La Grèce a donné son nom à l'Europe, elle est menacée aujourd'hui d'être exclue de la zone Euro.

Comment expliquer au lecteur algérien les innombrables casse-têtes de l'Union européenne quand les 507 millions de citoyens européens des 28 Etats-membres n'y comprennent pas grand-chose, si ce n'est qu'ils payent dorénavant leurs achats dans 19 pays européens, de la Finlande à Chypre, en passant par le Portugal avec les mêmes billets d'euros ? Pas facile?

Tiens, d'où vient le mot Euro ? De l'Europe, bien sûr. Et le mot Europe ? Du nom d'une princesse phénicienne qui aurait été séduite par Zeus, déguisé en taureau blanc. En grec, dans un hymne à Apollon datant d'environ 700 avant notre ère, Eurôpè désignait, comme Erev, mot phénicien d'origine (le couchant), les littoraux entourant la mer Egée, mer grecque. Et le terme désigne aujourd'hui tout le continent et sa monnaie. On doit beaucoup aux Grecs.

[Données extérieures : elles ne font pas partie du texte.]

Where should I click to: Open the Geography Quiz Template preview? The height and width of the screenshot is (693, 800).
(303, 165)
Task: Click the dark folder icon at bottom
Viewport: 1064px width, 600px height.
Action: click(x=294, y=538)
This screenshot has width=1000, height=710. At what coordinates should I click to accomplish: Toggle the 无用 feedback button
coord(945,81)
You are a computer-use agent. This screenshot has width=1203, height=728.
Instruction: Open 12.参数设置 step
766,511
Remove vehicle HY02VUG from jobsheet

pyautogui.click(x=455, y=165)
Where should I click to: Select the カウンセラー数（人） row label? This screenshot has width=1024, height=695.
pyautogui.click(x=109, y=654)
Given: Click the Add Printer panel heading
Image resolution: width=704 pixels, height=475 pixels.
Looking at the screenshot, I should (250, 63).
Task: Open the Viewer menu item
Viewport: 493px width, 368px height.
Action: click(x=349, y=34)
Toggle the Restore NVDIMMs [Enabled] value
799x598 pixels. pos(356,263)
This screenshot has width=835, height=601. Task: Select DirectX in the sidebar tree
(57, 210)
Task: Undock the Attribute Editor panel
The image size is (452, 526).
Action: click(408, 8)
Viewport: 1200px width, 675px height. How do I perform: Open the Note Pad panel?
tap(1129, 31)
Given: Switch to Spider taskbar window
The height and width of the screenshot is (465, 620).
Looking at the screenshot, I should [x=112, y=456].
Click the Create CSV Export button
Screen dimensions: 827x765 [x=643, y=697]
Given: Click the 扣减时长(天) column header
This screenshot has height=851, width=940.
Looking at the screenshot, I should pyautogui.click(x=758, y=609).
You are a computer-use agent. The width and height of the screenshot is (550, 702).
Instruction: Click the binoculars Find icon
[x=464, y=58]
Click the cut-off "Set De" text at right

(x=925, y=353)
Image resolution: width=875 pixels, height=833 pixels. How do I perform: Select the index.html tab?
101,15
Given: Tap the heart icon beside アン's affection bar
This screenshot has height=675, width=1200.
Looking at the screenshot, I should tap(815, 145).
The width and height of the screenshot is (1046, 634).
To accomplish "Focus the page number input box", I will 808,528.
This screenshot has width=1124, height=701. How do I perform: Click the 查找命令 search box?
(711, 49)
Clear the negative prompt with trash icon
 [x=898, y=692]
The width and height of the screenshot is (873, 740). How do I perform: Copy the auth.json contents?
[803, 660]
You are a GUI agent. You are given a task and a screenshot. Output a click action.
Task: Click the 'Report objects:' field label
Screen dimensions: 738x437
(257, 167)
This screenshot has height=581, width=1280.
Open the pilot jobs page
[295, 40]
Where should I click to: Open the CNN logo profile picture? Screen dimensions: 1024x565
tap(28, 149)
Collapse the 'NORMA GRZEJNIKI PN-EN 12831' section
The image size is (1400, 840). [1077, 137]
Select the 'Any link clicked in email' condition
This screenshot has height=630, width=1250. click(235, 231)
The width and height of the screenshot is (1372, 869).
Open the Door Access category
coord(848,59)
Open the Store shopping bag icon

En parlant d'étymologies de monnaies : le mot dollar est une dérive phonétique du mot allemand thaler (de « thal », « vallée » en allemand). Le thaler était une monnaie d'argent produite initialement en Bohême. La Livre sterling britannique tire son origine du vieux français esterlin, unité de poids et de mesure des orfèvres du Moyen-âge. Le rouble ? « coupé » en russe : historiquement, le « rouble » était un morceau d'un certain poids, coupé d'un lingot argenté ; et le yen japonais et le yuan chinois ? Leur étymologie est commune et surprenante : le yuan / yen, le « cercle » désignait la « pièce de huit », une pièce de monnaie espagnole du XVIIe au XIXe siècle valant 8 réaux (le réal, la monnaie espagnole) !

L'étymologie montre que les monnaies, par définition, circulent beaucoup. Mais une monnaie reflète le plus souvent l'expression d'un Etat national (émanant d'une collectivité), puissant ou faible, démocratique ou non. La monnaie est un outil qui permet de thésauriser et donc de se constituer des réserves quand les affaires marchent, quitte à dévaluer quand les ennuis s'accumulent sur les gouvernements.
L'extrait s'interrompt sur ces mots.